Work required >> Which of the lines in the data mention the string "agent"? List them all.
:: Given data
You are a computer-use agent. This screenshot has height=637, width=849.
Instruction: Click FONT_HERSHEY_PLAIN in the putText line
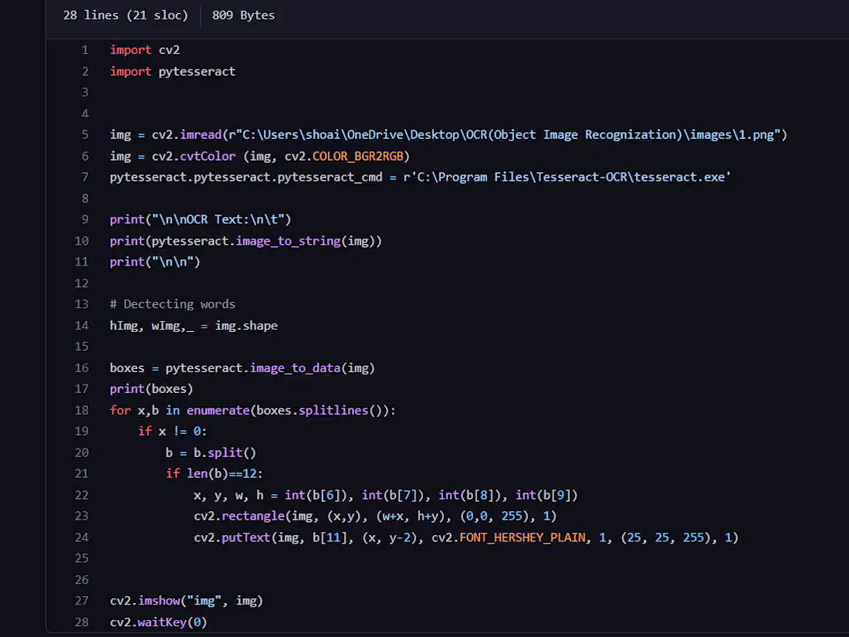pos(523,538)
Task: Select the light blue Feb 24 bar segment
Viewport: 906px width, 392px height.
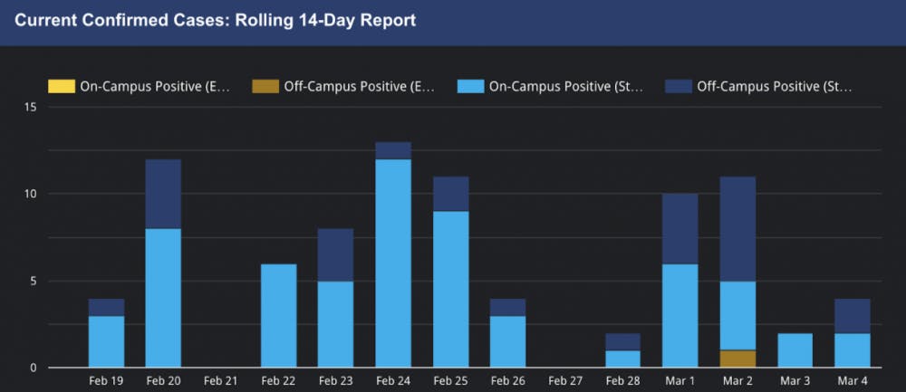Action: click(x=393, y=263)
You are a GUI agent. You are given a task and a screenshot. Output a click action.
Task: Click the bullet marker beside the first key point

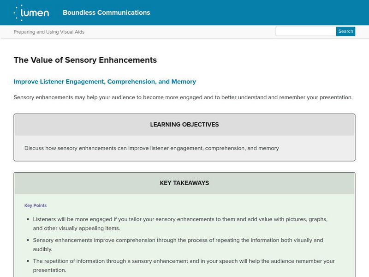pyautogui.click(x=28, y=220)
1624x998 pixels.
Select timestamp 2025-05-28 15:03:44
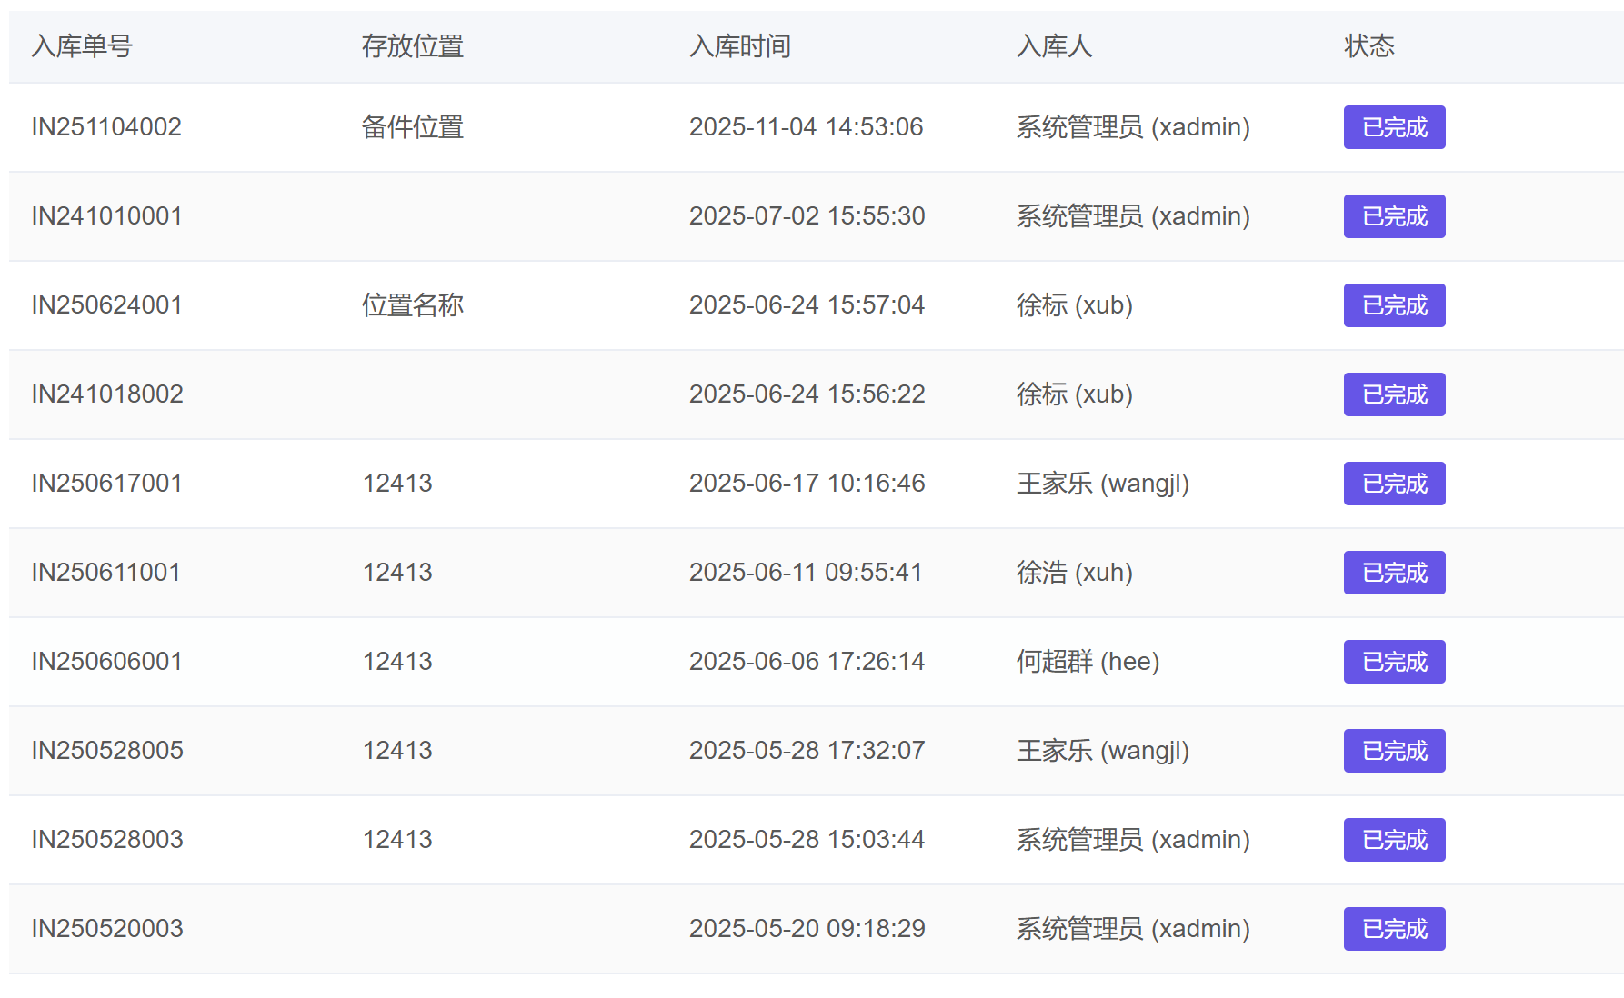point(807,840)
::::
:: Given data
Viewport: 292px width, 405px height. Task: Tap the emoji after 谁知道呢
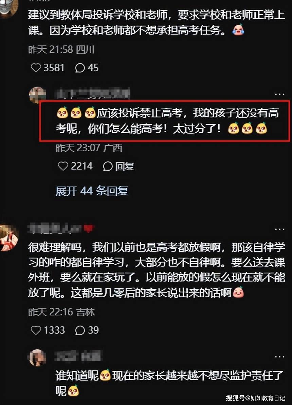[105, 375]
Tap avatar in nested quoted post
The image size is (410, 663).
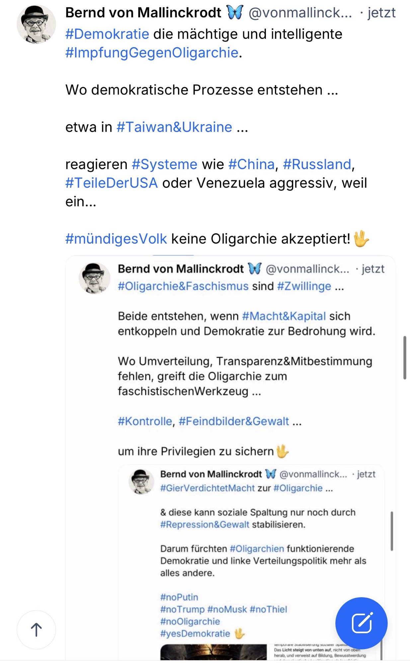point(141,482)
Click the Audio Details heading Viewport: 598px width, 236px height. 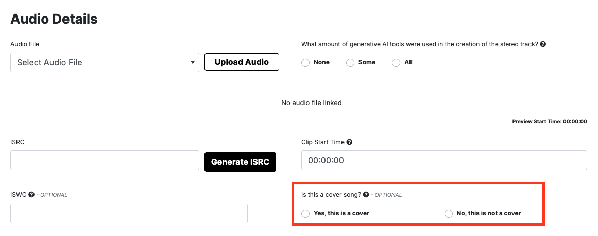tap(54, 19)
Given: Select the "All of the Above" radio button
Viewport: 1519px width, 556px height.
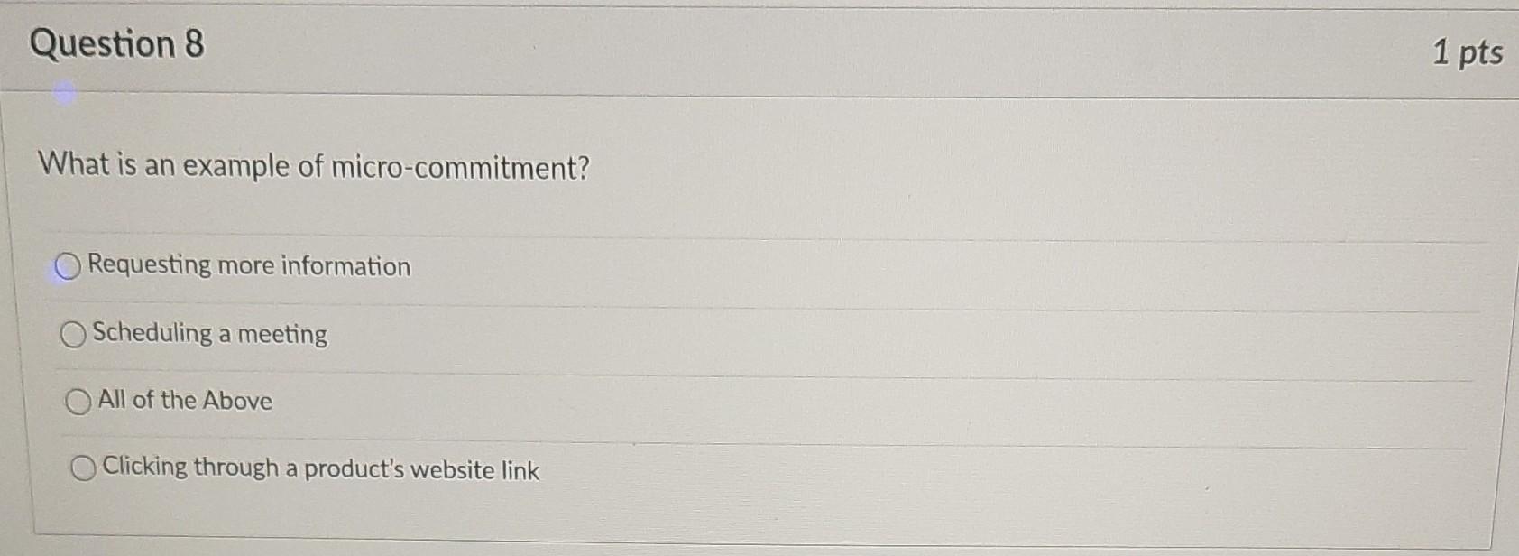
::::
Answer section >>
You are a computer-use agent. This screenshot has height=637, width=849.
You are a GUI agent. You are given a task and a screenshot. Output a click action.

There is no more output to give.